Conscience is the most sacred of all property; other property depending in part on positive law, the exercise of that being a natural and unalienable right. To guard a man’s house as his castle, to pay public and enforce private debts with the most exact faith, can give no title to invade a man’s conscience, which is more sacred than his castle, or to withhold from it that debt of protection for which the public faith is pledged by the very nature and original conditions of the social pact.
That is not a just government, nor is property secure under it, where the property which a man has in his personal safety and personal liberty is violated by arbitrary seizures of one class of citizens for the service of the rest. A magistrate issuing his warrants to a press-gang would be in his proper functions in Turkey or Indostan, under appellations proverbial of the most complete despotism.
That is not a just government, nor is property secure under it, where arbitrary restrictions, exemptions, and monopolies deny to part of its citizens that free use of their faculties and free choice of their occupations which not only constitute their property in the general sense of the word, but are the means of acquiring property strictly so called.
What must be the spirit of legislation where a manufacturer of linen cloth is forbidden to bury his own child in a linen shroud, in order to favour his neighbour who manufactures woolen cloth; where the manufacturer and weaver of woolen cloth are again forbidden the economical use of buttons of that material, in favor of the manufacturer of buttons of other materials!
A just security to property is not afforded by that government, under which unequal taxes oppress one species of property and reward another species; where arbitrary taxes invade the domestic sanctuaries of the rich, and excessive taxes grind the faces of the poor; where the keenness and competitions of want are deemed an insufficient spur to labor, and taxes are again applied by an unfeeling policy, as another spur, in violation of that sacred property which Heaven, in decreeing man to earn his bread by the sweat of his brow, kindly reserved to him in the small repose that could be spared from the supply of his necessities.
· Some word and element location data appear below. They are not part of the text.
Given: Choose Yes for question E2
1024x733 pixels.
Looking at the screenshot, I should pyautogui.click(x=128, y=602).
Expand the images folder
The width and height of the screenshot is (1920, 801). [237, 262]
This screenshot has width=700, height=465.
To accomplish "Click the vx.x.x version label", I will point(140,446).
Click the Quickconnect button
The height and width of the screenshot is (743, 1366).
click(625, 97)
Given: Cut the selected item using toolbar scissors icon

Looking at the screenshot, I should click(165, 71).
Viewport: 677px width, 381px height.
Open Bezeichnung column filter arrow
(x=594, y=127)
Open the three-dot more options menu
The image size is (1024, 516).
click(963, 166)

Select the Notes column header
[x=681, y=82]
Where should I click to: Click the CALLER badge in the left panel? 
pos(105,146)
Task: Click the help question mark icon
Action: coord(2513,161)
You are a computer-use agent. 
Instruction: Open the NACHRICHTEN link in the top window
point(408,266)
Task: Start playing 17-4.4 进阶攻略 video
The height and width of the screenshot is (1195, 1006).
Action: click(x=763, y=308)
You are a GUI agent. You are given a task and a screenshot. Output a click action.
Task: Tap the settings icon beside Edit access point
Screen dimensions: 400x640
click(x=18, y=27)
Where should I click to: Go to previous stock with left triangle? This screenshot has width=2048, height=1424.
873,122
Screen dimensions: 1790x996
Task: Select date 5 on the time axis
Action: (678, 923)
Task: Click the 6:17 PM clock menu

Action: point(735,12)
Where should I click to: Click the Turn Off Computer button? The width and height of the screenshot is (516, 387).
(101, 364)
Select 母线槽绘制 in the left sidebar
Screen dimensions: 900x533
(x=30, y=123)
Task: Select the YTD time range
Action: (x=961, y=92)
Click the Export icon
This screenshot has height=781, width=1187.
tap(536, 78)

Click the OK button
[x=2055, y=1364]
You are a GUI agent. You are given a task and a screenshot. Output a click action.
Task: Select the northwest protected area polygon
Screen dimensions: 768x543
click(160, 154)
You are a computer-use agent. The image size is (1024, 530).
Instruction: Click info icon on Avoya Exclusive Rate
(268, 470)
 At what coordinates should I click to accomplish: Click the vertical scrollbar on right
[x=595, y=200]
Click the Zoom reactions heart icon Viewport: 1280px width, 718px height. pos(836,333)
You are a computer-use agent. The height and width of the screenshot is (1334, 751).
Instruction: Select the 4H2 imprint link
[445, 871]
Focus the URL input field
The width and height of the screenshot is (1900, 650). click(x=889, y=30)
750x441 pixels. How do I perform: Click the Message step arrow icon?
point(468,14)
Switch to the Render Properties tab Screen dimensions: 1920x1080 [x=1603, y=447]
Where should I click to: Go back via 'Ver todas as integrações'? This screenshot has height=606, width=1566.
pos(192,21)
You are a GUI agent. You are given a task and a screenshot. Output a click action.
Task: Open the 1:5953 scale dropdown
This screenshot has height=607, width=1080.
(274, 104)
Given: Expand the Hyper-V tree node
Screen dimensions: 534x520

If there be a government, then, which prides itself in maintaining the inviolability of property; which provides that none shall be taken directly, even for public use, without indemnification to the owner, and yet directly violates the property which individuals have in their opinions, their religion, their passions, and their faculties—nay, more, which indirectly violates their property in their actual possessions, in the labor that acquires their daily subsistence, and in the hallowed remnant of time which ought to relieve their fatigues and soothe their cares—the inference will have been anticipated that such a government is not a pattern for the United States.
If the United States mean to obtain or deserve the full praise due to wise and just governments, they will equally respect the rights of property and the property in rights; they will rival the government that most sacredly guards the former, and by repelling its example in violating the latter, will make themselves a pattern to that and all other governments.
Abraham Lincoln, on Property
Property is the fruit of labor. Property is desirable, is a positive good in the world. That some should be rich shows that others may become rich and hence is just encouragement to industry and enterprise. Let not him who is houseless pull down the house of another, but let him work diligently to build one for himself, thus by example assuring that his own shall be safe from violence…. I take it that it is best for all to leave each man free to acquire property as fast as he can. Some will get wealthy. I don’t believe in a law to prevent a man from getting rich; it would do more harm than good.